Homework 9a

home work!

Programming Language #lang htdp/isl+



Due Date Tues at 9:00pm (Week 9)

Purpose Revise Shannon, and turn it into a game.


Exercise 1 All of your games were at least several hundred lines of code; some were quite a bit more. Some of them worked perfectly, others partially worked. Some had extensive tests, others very few. This exercise involve several parts, all aimed towards improving your existing code:

A. Incorporate feedback given in grading. That might have involved breaking massive functions into appropriately sized helper functions, reformatting code, etc.

B. Pay particular attention to testing. If your parse-cell and parse-grid functions were not useful for testing, please extend them so that you can use them in your tests (e.g., you should be able to use them for both the inputs & outputs of your functions): they should make your tests much more concise and easy to read. If they don’t, pick a different format to parse from (you do not have to change your grid definition: parsing converts, so can handle a different representation).

C. If your code was not fully functional to the point of supporting Homework 6b, please fix whatever outstanding bugs that it has. If it didn’t have enough tests, add them.

D. Organize the file to collect together data definitions, parsing functions, grid functions, etc. Using large comments like:




can make scrolling through the file much easier.

E. If there are any other changes you think could make your code easier to read or understand, please make them (note: aside from comments like in (D) and purpose statements, we do not want you to add other comments—if you find yourself wanting to explain a function, it may indicate that the function is doing too much: splitting it into smaller functions is much better, as they, unlike comments, can never become out of sync with the code).

This should result in significant changes to your code: we will be grading it based on the difference between what you submitted in 6B and here. If you make only a few cosmetic changes, very likely, you will get a very low score.

At the end of it, you should be happy if we decide to project your code in front of the whole class and have you describe how it works.
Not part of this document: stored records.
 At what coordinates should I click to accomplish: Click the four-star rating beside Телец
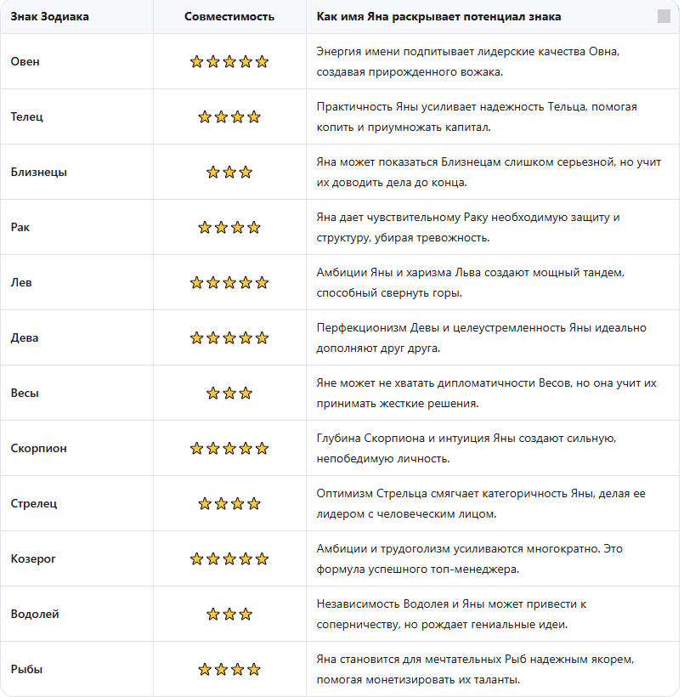pos(229,117)
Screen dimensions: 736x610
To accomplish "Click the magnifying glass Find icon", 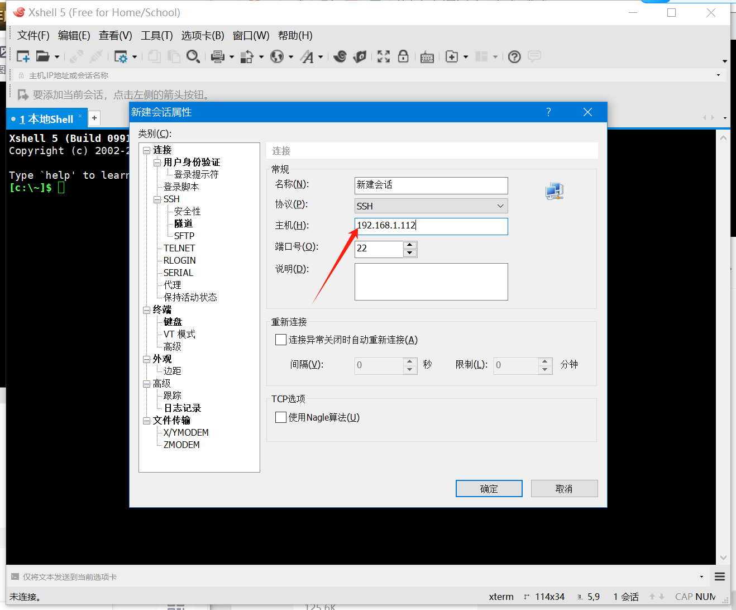I will click(193, 56).
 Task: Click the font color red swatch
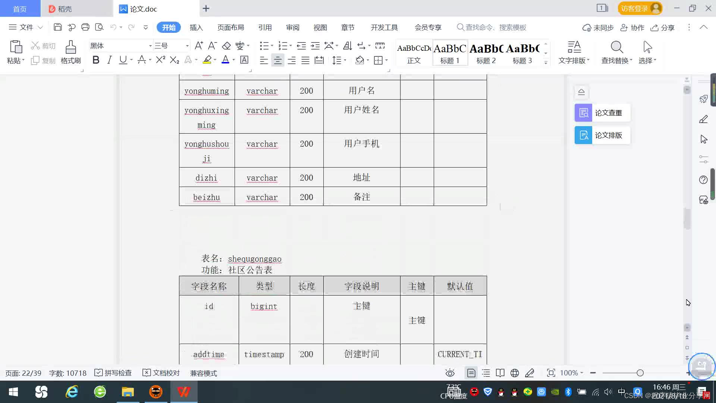pyautogui.click(x=225, y=60)
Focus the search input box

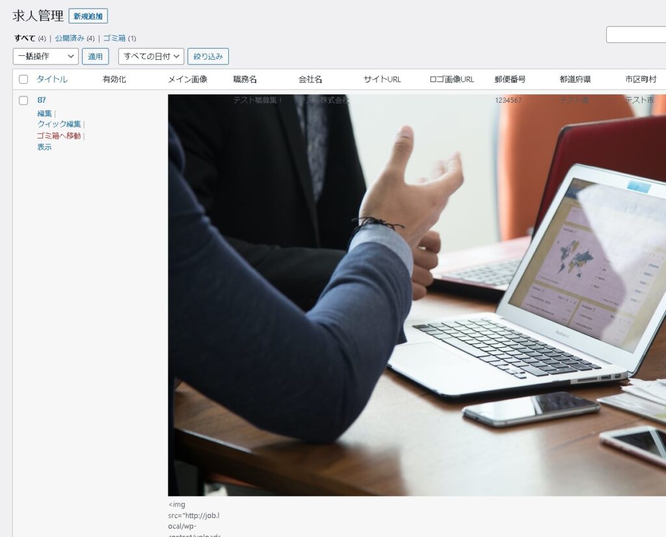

Exercise 2 Your next task is to turn Shannon into a game. First, update your game world state so that it supports a goal, which should be a set of inputs/outputs. e.g., you might want to be able to represent

X:+,Y:+ -> Z:-

X:+,Y:- -> Z:+

X:-,Y:+ -> Z:+

X:-,Y:- -> Z:+

This is a table version of the function (lambda (X Y) (not (and X Y))), assuming the only values you have are booleans and "+" (positive) corresponds to #true and "-" (negative) corresponds to "false". While we show that one example as a function, you need to represent them in this "relational" form, since you need to support multiple outputs (otherwise, with only booleans, there are limits in how interesting things get), and you need not include all combinations of inputs. e.g., you should be able to equally represent this as a set of goals:

R:+,S:+ -> T:-,U:+

R:-,S:- -> T:+,U:+

You can assume that whoever constructs the goals will do so with inputs/outputs that exist in the grid.

These are goals because each corresponds to a possible simulation of the circuit: i.e., consider the first case of the first example. It indicates that if we set the inputs X and Y to +, then after running the circuit, the output Z should have charge -. In addition to the goal itself, you probably want to record whether or not the goal has been simulated and what the result was.
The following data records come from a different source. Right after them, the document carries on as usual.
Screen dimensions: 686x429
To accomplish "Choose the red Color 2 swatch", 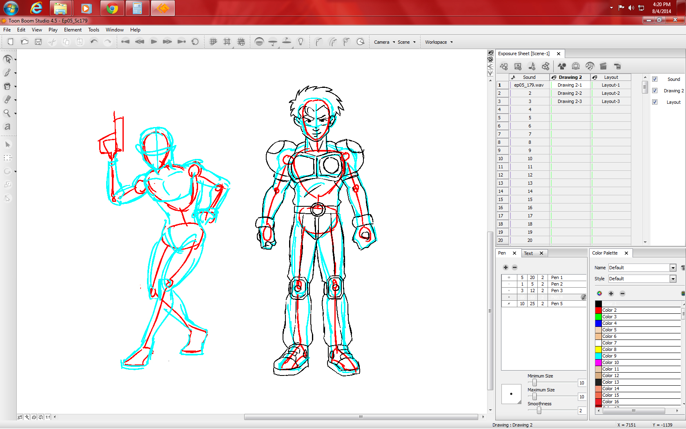I will 598,310.
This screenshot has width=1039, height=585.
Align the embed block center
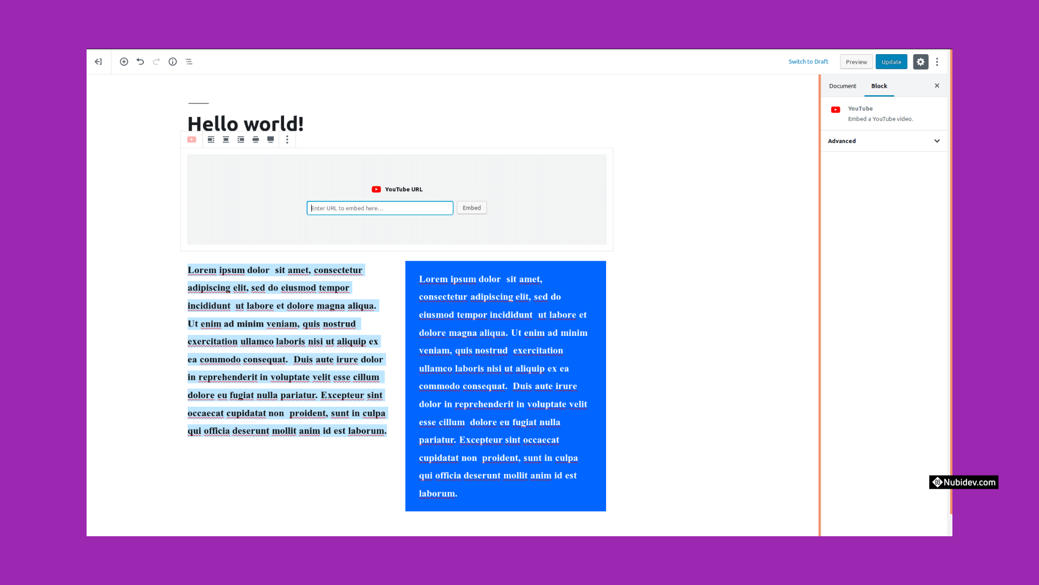coord(226,140)
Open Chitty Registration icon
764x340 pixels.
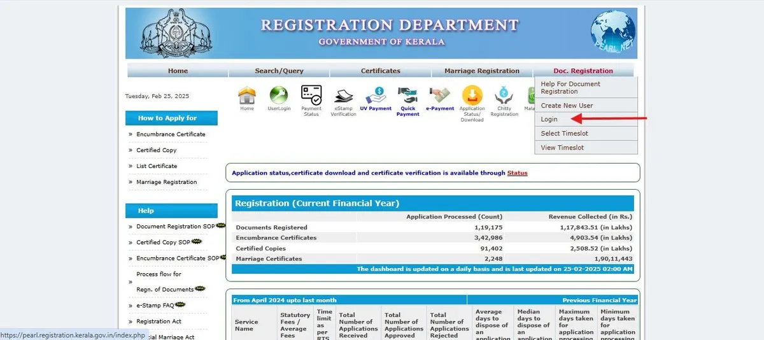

Exercise 3 You should make a new to-draw handler that, in addition to showing the grid, also shows the goals and whether they have been satisfied. We would suggest that you don’t edit your old draw handler, but rather, make your new one treat it as a helper (depending on how you updated your world state, this is hopefully easy!).

Exercise 4 Now that you have a goal, you should create a new on-tick handler that proceeds through the goals one at a time, running the simulation until it has stopped changing and recording whether the particular goal was sucessful or not. It is fine if short-circuits cause the game to exit out. (As with the to-draw, we would suggest that you have your new handler call the old one as a helper.)

Exercise 5 Finally, update your main function, and be sure you have some visual indication, once all the goals have been run, whether the game was won or lost.

Exercise 6 In order to play the game, a player must configure an initial state of the grid with gates that they believe will satisfy all the goals. Please make two "puzzles": states with just inputs, outputs, and the set of goals. You should use your parse-grid function, and be sure your goals are readable (make a parse-goal function if necessary) so that a player can understand what they are supposed to fill in. You should then also provide solutions (filled in versions of the states) to each of your puzzles. Your puzzles should not be trivial, but you do not have to make them too large (roughly 10x10 grids are probably about right, with a few inputs and outputs).